== Aim ==
Extract every line below that contains the word "Shipping". Match it case-sensitively.

● ● ● ●

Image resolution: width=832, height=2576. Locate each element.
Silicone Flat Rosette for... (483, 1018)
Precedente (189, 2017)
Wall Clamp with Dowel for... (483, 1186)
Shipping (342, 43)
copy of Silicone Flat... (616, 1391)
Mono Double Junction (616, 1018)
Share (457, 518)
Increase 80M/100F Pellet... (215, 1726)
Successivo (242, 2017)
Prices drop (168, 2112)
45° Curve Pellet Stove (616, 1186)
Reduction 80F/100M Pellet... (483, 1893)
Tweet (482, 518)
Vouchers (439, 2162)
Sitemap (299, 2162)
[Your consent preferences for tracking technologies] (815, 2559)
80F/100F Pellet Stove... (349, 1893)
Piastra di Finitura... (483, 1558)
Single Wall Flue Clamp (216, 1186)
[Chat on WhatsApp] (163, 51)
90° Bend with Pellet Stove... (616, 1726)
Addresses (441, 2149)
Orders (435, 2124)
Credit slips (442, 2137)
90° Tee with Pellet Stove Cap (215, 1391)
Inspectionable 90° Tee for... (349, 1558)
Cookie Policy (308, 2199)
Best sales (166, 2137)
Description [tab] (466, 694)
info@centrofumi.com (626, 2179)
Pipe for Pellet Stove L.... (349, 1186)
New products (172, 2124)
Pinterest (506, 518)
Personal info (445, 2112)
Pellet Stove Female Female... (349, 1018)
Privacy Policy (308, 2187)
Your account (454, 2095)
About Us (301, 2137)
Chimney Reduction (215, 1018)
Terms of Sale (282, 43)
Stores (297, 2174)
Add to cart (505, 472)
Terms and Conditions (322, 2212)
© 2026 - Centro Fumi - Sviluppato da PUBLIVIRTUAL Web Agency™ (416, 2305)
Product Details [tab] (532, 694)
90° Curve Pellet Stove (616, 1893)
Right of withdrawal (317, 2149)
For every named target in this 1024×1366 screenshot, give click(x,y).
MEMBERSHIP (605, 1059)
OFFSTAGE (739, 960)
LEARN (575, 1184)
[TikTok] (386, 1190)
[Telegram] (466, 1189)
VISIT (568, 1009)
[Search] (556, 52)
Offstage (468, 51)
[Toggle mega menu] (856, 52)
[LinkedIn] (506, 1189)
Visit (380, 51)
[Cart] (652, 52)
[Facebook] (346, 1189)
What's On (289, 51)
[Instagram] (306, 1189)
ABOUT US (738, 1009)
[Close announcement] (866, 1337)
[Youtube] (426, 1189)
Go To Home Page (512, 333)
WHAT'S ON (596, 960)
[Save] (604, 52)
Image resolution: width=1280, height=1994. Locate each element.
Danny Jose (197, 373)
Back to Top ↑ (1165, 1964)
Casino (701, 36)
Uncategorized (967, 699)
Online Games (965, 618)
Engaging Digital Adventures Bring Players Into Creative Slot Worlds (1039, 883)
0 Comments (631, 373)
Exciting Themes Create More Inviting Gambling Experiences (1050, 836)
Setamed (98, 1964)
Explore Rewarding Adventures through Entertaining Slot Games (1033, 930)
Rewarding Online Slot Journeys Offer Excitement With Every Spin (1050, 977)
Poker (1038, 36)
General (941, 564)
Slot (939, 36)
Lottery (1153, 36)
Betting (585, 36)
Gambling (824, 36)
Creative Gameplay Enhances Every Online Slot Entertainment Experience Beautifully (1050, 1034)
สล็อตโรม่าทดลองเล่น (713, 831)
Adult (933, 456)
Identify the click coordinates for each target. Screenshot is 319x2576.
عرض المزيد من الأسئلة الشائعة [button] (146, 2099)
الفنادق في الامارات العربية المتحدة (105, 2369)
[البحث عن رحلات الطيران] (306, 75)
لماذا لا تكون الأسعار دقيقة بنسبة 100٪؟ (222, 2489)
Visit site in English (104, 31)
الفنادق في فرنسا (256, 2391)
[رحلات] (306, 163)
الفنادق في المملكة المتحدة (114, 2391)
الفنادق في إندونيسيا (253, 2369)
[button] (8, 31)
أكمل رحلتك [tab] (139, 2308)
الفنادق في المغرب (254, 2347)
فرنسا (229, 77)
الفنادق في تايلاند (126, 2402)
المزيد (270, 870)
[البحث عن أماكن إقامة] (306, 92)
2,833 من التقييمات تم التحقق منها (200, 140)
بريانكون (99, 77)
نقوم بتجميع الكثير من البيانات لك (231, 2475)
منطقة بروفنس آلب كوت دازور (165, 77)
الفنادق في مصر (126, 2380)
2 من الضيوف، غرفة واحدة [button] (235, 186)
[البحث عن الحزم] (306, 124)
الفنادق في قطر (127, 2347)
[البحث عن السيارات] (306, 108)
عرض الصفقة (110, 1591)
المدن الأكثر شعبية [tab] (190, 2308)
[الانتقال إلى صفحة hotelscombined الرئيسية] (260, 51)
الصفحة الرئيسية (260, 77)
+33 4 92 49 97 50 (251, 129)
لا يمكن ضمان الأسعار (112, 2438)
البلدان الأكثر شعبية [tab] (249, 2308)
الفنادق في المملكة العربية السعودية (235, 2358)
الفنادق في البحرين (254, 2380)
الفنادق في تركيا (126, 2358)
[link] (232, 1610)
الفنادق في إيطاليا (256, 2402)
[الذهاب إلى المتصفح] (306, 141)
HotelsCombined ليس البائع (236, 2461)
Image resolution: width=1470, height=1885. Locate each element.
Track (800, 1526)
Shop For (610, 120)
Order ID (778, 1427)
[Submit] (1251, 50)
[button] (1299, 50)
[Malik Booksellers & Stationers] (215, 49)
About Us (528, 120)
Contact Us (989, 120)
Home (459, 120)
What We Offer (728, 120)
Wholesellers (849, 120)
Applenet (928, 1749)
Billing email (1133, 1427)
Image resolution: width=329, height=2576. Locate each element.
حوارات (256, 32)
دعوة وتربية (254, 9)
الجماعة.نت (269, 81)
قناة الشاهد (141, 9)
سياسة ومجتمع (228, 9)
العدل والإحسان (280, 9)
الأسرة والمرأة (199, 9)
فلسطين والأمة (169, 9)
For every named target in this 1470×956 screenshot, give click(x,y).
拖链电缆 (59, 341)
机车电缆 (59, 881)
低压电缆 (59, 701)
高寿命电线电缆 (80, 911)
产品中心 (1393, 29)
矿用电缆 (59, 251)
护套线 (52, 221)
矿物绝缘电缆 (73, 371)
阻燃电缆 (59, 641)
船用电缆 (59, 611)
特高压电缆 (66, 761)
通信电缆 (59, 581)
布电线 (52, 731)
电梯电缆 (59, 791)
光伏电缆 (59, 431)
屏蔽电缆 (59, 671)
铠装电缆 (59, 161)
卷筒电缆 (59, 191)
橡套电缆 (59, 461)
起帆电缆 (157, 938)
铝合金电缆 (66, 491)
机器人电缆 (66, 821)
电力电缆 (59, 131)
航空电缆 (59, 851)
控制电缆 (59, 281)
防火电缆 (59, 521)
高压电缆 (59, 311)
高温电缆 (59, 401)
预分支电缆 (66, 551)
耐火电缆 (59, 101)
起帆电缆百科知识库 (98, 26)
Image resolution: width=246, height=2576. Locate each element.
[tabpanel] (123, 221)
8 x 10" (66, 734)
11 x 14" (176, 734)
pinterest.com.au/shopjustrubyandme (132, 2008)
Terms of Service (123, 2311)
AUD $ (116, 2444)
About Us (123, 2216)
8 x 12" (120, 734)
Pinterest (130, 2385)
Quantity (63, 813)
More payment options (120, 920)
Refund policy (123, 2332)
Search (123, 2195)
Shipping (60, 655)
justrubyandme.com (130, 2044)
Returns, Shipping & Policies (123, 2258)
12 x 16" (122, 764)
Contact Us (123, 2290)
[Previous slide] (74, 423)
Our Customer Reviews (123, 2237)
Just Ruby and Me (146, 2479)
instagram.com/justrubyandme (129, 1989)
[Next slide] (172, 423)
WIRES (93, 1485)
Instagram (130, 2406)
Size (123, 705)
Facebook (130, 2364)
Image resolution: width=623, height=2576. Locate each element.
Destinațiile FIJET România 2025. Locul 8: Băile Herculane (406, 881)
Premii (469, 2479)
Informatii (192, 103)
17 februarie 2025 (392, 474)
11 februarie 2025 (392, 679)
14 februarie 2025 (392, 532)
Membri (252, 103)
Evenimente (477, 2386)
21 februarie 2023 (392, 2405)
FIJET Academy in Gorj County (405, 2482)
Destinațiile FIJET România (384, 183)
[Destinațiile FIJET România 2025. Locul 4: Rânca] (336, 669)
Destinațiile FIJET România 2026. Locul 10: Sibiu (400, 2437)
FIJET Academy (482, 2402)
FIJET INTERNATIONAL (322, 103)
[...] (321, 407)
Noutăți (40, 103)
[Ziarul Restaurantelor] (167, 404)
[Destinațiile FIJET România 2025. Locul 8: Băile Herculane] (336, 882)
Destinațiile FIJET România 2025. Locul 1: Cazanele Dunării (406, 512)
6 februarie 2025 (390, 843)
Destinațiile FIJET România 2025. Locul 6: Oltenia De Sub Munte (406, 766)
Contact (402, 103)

● ● ● ●

== Answer for the task ==
Shipping (342, 43)
Shipping (60, 655)
Returns, Shipping & Policies (123, 2258)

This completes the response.